I agree w/your feelings of "love" toward your stbx. I am a believer in the idea that I will always "love" my X, but not be "in love" w/her. I want her to be happy and successful in her life moving forward b/c I know that is what is best for the overall happiness of our D.
Do I want her back? Not a chance. They have a better chance of getting ice water served to them in Hell than I do of reuniting w/my X. No, but I do want her to find happiness w/herself so she can be a solid, loving parent for my D.
Hearing you can't seem to "hate" your stbx is understandable.
On the subject of stbx wanting you to act like a lady even though he treats you like garbage is interesting. My reaction to that is for you to remember you decide how you wish to intereact w/stbx. Also, if you take the "high road" id doesn't mean you've lowered your standards as they come to stbx at all.

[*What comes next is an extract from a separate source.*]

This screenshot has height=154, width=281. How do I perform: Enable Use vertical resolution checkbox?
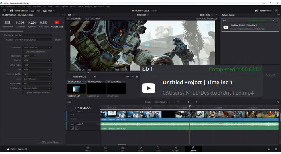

Instead, this means you've chosen to be the mature adult in the situation and you've looked at how you'd like to be treated if you were in the other's shoes. Does he deserve to be treated like crap? Sure, but do you get any better by going down that road?

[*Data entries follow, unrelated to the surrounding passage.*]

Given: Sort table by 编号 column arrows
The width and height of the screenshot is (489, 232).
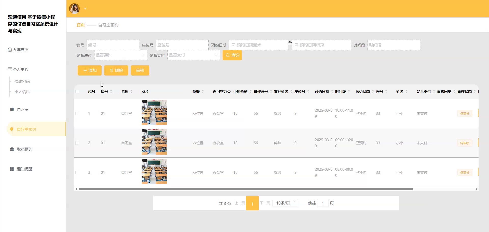Looking at the screenshot, I should pos(111,92).
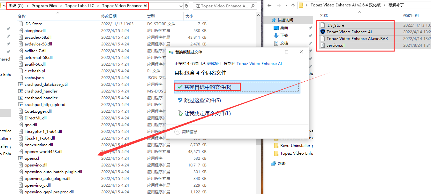Click the refresh icon in left address bar
This screenshot has height=194, width=431.
[186, 6]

When I was going through the heart of my D, my friends and family would constantly ask me why I wasn't more outwardly angry at X. My response was simple: I'd ask them "How does being angry at her make me a better person? How does being angry w/her help me to learn anything positive from this situation I've been thrust into?"
The answer, at least to me, was it doesn't and it can't.

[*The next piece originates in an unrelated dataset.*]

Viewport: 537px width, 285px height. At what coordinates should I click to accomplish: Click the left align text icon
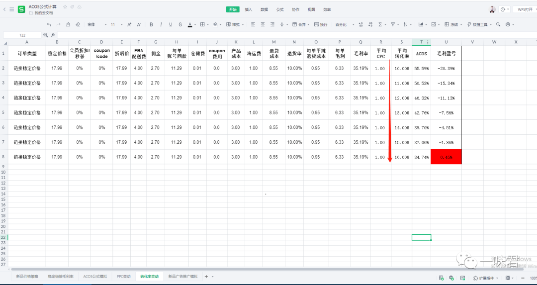[x=253, y=24]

You are the only one that can take active steps to change your life. It is great that you are immersing yourself in your painting and jewellery making. I hope your paintings continue to take off.
Me47 H46 S13 M16 Piecing since May/09
"Life is 10% what happens to us and 90% how we react to it." Lou Holtz
Hi guys, everyone out for a long weekend huh? Well, not in Greece
I had a quiet weekend with kids and family. I went and saw my monk today. He was here for a few days. I talked to him about forgiveness. He said it is far too early, he said HE is mad at stbxh for lying (him included). He said "destroying a famiy like that is worse that tearing down a church in God's eyes". You know I believe but I am not very...dedicated (dont know the right word) and the reason I like this person is because he is very down to earth and practical.
He told me to focus on my kids and keep my distance from H, he said "that may help him too". He actually said I shouldnt invite him to my son's birthday or school or anywhere. Of course I cant do that, for my son, not for stbxH. He is very much for tough love. gucci and puppy would love this guy. That harsh!!! He said stbxH has not hit bottom yet and I should expect to see him do. I doubt that.
Anyway, I am ok. Thoughts of them are fading quickly, much faster than I thought they would. I guess my detachement kept me protected some.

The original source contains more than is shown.